Electrical grids have been developed over a century, which are considered as one of the most important infrastructures on the earth. In the past decade, the emergence of the Smart Grid, referred to the next generation of power grid, makes existing systems more complicated and vulnerable. Cyber-physical attacks against existing systems and future smart grids have drawn increasing attention, because such attacks could trigger large-scale cascading failures and result in major blackouts.

In the traditional power society, contingencies are widely considered as the causes that result in power outages. The contingency analysis is the predominant method to investigate the vulnerability of power grids. With the increasing malicious attacks against power transmission systems, however, studying the grid's security and reliability only from the contingency analysis perspective has apparent limitations. First, contingencies happen randomly and unintentionally; malicious attacks are mostly intentional. Second, it is rare that multiple contingencies happen simultaneously. Malicious attacks, however, can likely occur on a few, even more, the power grid components.

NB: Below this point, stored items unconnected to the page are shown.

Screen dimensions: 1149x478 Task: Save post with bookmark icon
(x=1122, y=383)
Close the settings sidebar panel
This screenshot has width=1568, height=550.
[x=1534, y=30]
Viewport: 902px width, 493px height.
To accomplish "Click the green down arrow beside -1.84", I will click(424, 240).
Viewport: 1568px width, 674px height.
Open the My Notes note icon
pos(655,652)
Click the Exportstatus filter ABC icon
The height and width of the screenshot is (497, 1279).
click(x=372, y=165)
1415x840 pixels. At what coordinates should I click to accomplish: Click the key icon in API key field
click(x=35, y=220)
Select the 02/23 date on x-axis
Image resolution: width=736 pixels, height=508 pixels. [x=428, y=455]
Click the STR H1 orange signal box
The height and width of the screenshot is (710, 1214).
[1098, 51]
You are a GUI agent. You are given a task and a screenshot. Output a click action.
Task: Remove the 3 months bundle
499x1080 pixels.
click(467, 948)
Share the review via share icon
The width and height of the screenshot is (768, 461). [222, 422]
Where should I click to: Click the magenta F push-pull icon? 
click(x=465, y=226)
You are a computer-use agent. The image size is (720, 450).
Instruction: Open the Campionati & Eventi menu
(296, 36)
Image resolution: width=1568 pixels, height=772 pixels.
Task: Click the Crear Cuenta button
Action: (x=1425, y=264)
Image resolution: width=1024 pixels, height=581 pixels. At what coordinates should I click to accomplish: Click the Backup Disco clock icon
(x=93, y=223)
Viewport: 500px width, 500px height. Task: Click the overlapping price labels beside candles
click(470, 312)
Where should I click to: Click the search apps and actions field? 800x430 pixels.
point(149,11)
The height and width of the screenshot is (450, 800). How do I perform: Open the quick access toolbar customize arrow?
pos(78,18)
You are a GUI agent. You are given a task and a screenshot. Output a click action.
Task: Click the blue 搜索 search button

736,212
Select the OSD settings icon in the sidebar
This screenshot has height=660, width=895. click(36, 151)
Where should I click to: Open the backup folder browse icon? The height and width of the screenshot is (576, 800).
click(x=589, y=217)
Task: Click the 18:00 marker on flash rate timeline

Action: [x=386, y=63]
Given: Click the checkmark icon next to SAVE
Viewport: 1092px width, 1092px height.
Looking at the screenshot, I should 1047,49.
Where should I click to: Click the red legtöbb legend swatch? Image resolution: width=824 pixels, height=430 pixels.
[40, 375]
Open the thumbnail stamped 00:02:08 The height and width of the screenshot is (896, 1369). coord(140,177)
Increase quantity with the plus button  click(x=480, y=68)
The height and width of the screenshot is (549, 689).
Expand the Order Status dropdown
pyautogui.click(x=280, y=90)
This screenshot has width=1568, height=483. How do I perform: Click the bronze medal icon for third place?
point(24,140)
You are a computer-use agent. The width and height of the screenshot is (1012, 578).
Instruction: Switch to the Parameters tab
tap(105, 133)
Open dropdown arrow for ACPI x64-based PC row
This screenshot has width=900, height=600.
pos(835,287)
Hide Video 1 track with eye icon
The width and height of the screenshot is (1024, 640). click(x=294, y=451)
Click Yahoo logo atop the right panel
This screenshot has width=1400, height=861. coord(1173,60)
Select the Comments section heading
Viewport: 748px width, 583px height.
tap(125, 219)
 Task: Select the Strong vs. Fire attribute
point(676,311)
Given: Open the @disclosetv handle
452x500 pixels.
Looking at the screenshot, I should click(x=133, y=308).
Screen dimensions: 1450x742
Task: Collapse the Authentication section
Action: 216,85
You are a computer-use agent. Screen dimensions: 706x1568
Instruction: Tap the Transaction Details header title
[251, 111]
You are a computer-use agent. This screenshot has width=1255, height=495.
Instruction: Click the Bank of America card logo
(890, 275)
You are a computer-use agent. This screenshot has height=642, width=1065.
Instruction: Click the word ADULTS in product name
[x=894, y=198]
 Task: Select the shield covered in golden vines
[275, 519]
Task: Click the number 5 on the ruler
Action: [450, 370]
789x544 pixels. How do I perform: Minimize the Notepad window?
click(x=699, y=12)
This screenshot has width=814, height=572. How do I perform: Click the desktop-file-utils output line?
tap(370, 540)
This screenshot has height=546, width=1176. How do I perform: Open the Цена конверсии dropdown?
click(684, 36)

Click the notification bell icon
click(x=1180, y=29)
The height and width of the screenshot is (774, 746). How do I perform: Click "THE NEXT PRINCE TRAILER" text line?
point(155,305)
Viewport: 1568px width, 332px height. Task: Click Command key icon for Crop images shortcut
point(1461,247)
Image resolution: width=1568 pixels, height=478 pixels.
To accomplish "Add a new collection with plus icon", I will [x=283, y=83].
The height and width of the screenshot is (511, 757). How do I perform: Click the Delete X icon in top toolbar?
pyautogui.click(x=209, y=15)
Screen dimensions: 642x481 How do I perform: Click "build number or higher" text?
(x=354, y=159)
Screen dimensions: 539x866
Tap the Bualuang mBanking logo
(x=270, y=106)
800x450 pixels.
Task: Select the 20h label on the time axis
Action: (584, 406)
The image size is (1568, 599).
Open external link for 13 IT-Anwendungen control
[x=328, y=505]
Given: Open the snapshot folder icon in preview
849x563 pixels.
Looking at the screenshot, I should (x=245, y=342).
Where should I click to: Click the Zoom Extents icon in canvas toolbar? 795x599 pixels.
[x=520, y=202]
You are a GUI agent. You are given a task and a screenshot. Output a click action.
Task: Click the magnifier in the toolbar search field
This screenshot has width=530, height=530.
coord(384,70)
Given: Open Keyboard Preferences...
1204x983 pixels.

In this dissertation, the security and reliability of power grids is investigated. Briey speaking, the attackers identify a few components in the grid as targets (e.g., substations, transmission lines, or both). Then, the attackers take down these targets by either physical sabotages or cyber intrusions, hoping that the initial failures can trigger large-scale cascading failures. The goal of the attackers is to find a group of targets, attacking on which can yield large damage to the power grid. In particular, this dissertation investigates the attacks against the power system from the following aspects.

It is a nature question that why attacking a few, even one, critical components can severely weaken the system. In manuscript 1 (i.e., chapter 2), the cascading process is visualized to help people under such complicated phenomena, as well as discovering different types of failure propagation.

Attackers might only know the topological connection of the power grid, e.g., the topology. In manuscript 2 (i.e., chapter 3), a topology-based cascading model is adopted to study cascading failures. The metric load distribution vector (LDV) and LDV-based attack strategy are proposed and investigated.

Attackers can possibly know some general information of the power grid, e.g., the topology, types of substations and length of transmission lines. In manuscript 3 (i.e., chapter 4), the extended topological model is used to mimic cascading failures. A novel metric, called the risk graph, is proposed to reveal the hidden relationship among critical substations/transmission lines. In addition, the risk-graph based attack strategies are developed regarding substations and transmission lines, respectively.

Attacks can occur on substations and transmission lines simultaneously. In manuscript 4 (i.e., chapter 5), both the vulnerability analysis and the attacks are investigated from the joint substation-transmission line perspective.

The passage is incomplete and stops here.